SQL Practice

SQL RANK vs DENSE_RANK vs ROW_NUMBER

You're going to reach for a ranking function on at least one question per interview loop. In our corpus ROW_NUMBER shows up in 15% of rounds and RANK or DENSE_RANK in another 11%, which means roughly one in four SQL questions leans on these three functions.

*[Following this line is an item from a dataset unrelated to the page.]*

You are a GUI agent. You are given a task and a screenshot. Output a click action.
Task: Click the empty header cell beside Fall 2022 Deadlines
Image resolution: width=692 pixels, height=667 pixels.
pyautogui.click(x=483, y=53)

The good news is they're cousins. Same OVER clause, same PARTITION BY shape, one small difference at the tie boundary. Once you see the difference, you'll pick the right one every time. Take this slowly the first pass. The second pass you'll wonder why you ever found it tricky.

15%

Rounds with ROW_NUMBER

11%

RANK / DENSE_RANK

21%

PARTITION BY frequency

1 in 4

SQL questions lean on ranking

Source: DataDriven analysis of 1,042 verified data engineering interview rounds.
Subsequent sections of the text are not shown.